(Given records)

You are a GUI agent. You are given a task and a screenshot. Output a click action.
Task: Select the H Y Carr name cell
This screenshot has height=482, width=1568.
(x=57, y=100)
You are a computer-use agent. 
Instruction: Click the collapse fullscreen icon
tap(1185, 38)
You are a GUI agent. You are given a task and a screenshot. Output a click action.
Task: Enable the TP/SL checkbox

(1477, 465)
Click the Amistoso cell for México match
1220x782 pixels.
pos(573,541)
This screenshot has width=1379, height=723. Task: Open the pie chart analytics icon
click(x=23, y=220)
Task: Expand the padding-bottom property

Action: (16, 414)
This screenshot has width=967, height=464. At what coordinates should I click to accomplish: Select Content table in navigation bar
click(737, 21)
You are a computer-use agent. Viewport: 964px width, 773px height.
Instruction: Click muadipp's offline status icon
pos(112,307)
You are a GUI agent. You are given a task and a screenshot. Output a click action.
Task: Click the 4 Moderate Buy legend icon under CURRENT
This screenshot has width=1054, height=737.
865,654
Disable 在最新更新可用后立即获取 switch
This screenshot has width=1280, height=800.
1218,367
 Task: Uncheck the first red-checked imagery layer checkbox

(End Given records)

*Exercise directions*.
The answer must be every line of the data that contains the word "computer".

*Written reply*.
You are a computer-use agent. 
You are a computer-use agent. Viewport: 964px width, 773px height.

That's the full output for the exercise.